(Work instructions) Set down the full data below exactly as given, please.

(Stored items)

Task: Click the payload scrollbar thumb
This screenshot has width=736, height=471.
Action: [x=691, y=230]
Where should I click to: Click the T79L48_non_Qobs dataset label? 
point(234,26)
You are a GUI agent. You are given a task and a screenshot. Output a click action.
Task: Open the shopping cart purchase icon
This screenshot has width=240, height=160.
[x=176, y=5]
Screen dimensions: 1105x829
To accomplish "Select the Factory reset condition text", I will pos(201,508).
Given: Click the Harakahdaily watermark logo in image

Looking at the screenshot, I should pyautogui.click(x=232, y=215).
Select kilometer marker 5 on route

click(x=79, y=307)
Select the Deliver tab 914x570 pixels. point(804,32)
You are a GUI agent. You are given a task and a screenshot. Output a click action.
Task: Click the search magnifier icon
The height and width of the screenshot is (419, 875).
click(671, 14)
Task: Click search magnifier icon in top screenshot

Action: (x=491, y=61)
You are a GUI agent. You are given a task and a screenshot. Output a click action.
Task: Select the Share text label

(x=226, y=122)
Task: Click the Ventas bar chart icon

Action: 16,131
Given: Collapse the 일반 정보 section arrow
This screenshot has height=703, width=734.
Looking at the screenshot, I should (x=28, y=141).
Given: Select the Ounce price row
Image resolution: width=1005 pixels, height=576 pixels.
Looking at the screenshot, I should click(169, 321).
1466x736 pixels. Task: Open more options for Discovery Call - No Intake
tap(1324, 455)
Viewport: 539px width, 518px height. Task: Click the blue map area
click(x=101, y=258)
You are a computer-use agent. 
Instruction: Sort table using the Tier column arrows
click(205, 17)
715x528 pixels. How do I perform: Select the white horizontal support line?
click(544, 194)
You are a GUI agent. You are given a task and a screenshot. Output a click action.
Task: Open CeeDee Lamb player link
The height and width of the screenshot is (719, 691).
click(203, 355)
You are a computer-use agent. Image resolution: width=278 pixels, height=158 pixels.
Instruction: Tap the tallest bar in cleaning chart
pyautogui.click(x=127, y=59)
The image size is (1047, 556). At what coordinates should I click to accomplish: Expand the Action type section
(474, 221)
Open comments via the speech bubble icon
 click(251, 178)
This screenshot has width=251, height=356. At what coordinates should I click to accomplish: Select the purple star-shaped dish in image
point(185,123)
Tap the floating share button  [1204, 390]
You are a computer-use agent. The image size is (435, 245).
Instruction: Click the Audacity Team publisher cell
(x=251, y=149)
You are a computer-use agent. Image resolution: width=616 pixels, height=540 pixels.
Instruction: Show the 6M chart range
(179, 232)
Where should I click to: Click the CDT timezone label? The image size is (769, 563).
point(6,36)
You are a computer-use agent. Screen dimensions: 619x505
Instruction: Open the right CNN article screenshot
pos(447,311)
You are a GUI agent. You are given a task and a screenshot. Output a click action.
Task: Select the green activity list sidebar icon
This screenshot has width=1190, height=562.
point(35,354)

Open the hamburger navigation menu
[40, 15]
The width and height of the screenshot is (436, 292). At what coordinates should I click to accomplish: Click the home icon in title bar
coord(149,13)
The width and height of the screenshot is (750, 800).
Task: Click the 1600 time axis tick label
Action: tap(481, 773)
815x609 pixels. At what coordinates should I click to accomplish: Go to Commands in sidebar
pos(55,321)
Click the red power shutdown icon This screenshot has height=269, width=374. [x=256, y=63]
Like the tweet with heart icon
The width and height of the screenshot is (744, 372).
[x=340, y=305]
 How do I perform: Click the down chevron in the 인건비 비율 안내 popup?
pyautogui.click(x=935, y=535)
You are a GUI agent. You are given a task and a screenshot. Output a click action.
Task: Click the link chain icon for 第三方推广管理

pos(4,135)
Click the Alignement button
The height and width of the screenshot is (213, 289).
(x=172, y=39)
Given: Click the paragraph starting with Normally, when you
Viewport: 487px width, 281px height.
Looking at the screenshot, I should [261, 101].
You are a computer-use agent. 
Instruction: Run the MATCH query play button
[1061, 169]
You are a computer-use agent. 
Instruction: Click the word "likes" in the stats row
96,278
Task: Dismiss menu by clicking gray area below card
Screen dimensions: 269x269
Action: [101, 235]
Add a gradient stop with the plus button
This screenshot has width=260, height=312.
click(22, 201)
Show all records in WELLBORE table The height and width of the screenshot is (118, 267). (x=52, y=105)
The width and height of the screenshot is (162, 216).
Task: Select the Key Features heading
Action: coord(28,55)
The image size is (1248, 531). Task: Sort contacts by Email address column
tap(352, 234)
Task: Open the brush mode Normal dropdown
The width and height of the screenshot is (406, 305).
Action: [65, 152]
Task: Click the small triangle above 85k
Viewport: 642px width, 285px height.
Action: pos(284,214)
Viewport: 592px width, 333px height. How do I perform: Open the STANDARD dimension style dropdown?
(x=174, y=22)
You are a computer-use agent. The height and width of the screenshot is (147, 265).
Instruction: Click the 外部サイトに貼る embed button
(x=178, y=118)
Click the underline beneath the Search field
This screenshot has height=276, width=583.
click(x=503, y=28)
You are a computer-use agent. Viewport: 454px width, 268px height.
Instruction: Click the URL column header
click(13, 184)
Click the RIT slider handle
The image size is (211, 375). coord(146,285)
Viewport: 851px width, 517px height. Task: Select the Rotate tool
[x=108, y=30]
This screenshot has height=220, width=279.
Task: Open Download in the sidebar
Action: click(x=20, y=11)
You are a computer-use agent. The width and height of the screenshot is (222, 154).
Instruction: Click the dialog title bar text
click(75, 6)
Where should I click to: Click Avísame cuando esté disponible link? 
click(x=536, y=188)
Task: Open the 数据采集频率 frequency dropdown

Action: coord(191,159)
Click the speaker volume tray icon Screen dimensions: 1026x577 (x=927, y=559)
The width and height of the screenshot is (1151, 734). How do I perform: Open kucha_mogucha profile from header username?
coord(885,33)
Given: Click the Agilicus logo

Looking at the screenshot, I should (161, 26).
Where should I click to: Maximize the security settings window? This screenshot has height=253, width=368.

(Solution to this exercise)
Task: Click the payload scrollbar thumb
This screenshot has width=736, height=471.
Action: [x=691, y=230]
Where should I click to: Click the T79L48_non_Qobs dataset label? 
point(234,26)
You are a GUI agent. You are given a task and a screenshot. Output a click action.
Task: Open the shopping cart purchase icon
This screenshot has width=240, height=160.
[x=176, y=5]
Screen dimensions: 1105x829
To accomplish "Select the Factory reset condition text", I will pos(201,508).
Given: Click the Harakahdaily watermark logo in image

Looking at the screenshot, I should pyautogui.click(x=232, y=215).
Select kilometer marker 5 on route

click(x=79, y=307)
Select the Deliver tab 914x570 pixels. point(804,32)
You are a GUI agent. You are given a task and a screenshot. Output a click action.
Task: Click the search magnifier icon
The height and width of the screenshot is (419, 875).
click(671, 14)
Task: Click search magnifier icon in top screenshot

Action: (x=491, y=61)
You are a GUI agent. You are given a task and a screenshot. Output a click action.
Task: Select the Share text label

(x=226, y=122)
Task: Click the Ventas bar chart icon

Action: 16,131
Given: Collapse the 일반 정보 section arrow
This screenshot has height=703, width=734.
Looking at the screenshot, I should (x=28, y=141).
Given: Select the Ounce price row
Image resolution: width=1005 pixels, height=576 pixels.
Looking at the screenshot, I should click(169, 321).
1466x736 pixels. Task: Open more options for Discovery Call - No Intake
tap(1324, 455)
Viewport: 539px width, 518px height. Task: Click the blue map area
click(x=101, y=258)
You are a computer-use agent. 
Instruction: Sort table using the Tier column arrows
click(205, 17)
715x528 pixels. How do I perform: Select the white horizontal support line?
click(544, 194)
You are a GUI agent. You are given a task and a screenshot. Output a click action.
Task: Open CeeDee Lamb player link
The height and width of the screenshot is (719, 691).
click(203, 355)
You are a computer-use agent. Image resolution: width=278 pixels, height=158 pixels.
Instruction: Tap the tallest bar in cleaning chart
pyautogui.click(x=127, y=59)
The image size is (1047, 556). At what coordinates should I click to accomplish: Expand the Action type section
(474, 221)
Open comments via the speech bubble icon
 click(251, 178)
This screenshot has width=251, height=356. At what coordinates should I click to accomplish: Select the purple star-shaped dish in image
point(185,123)
Tap the floating share button  [1204, 390]
You are a computer-use agent. The image size is (435, 245).
Instruction: Click the Audacity Team publisher cell
(x=251, y=149)
You are a computer-use agent. Image resolution: width=616 pixels, height=540 pixels.
Instruction: Show the 6M chart range
(179, 232)
Where should I click to: Click the CDT timezone label? The image size is (769, 563).
point(6,36)
You are a computer-use agent. Screen dimensions: 619x505
Instruction: Open the right CNN article screenshot
pos(447,311)
You are a GUI agent. You are given a task and a screenshot. Output a click action.
Task: Select the green activity list sidebar icon
This screenshot has width=1190, height=562.
point(35,354)

Open the hamburger navigation menu
[40, 15]
The width and height of the screenshot is (436, 292). At what coordinates should I click to accomplish: Click the home icon in title bar
coord(149,13)
The width and height of the screenshot is (750, 800).
Task: Click the 1600 time axis tick label
Action: tap(481, 773)
815x609 pixels. At what coordinates should I click to accomplish: Go to Commands in sidebar
pos(55,321)
Click the red power shutdown icon This screenshot has height=269, width=374. [x=256, y=63]
Like the tweet with heart icon
The width and height of the screenshot is (744, 372).
[x=340, y=305]
 How do I perform: Click the down chevron in the 인건비 비율 안내 popup?
pyautogui.click(x=935, y=535)
You are a GUI agent. You are given a task and a screenshot. Output a click action.
Task: Click the link chain icon for 第三方推广管理

pos(4,135)
Click the Alignement button
The height and width of the screenshot is (213, 289).
(x=172, y=39)
Given: Click the paragraph starting with Normally, when you
Viewport: 487px width, 281px height.
Looking at the screenshot, I should [261, 101].
You are a computer-use agent. 
Instruction: Run the MATCH query play button
[1061, 169]
You are a computer-use agent. 
Instruction: Click the word "likes" in the stats row
96,278
Task: Dismiss menu by clicking gray area below card
Screen dimensions: 269x269
Action: [101, 235]
Add a gradient stop with the plus button
This screenshot has width=260, height=312.
click(22, 201)
Show all records in WELLBORE table The height and width of the screenshot is (118, 267). (x=52, y=105)
The width and height of the screenshot is (162, 216).
Task: Select the Key Features heading
Action: coord(28,55)
The image size is (1248, 531). Task: Sort contacts by Email address column
tap(352, 234)
Task: Open the brush mode Normal dropdown
The width and height of the screenshot is (406, 305).
Action: [65, 152]
Task: Click the small triangle above 85k
Viewport: 642px width, 285px height.
Action: pos(284,214)
Viewport: 592px width, 333px height. How do I perform: Open the STANDARD dimension style dropdown?
(x=174, y=22)
You are a computer-use agent. The height and width of the screenshot is (147, 265).
Instruction: Click the 外部サイトに貼る embed button
(x=178, y=118)
Click the underline beneath the Search field
This screenshot has height=276, width=583.
click(x=503, y=28)
You are a computer-use agent. Viewport: 454px width, 268px height.
Instruction: Click the URL column header
click(13, 184)
Click the RIT slider handle
The image size is (211, 375). coord(146,285)
Viewport: 851px width, 517px height. Task: Select the Rotate tool
[x=108, y=30]
This screenshot has height=220, width=279.
Task: Open Download in the sidebar
Action: click(x=20, y=11)
You are a computer-use agent. The width and height of the screenshot is (222, 154).
Instruction: Click the dialog title bar text
click(75, 6)
Where should I click to: Click Avísame cuando esté disponible link? 
click(x=536, y=188)
Task: Open the 数据采集频率 frequency dropdown

Action: coord(191,159)
Click the speaker volume tray icon Screen dimensions: 1026x577 (x=927, y=559)
The width and height of the screenshot is (1151, 734). How do I perform: Open kucha_mogucha profile from header username?
coord(885,33)
Given: Click the Agilicus logo

Looking at the screenshot, I should (161, 26).
Where should I click to: Maximize the security settings window? This screenshot has height=253, width=368.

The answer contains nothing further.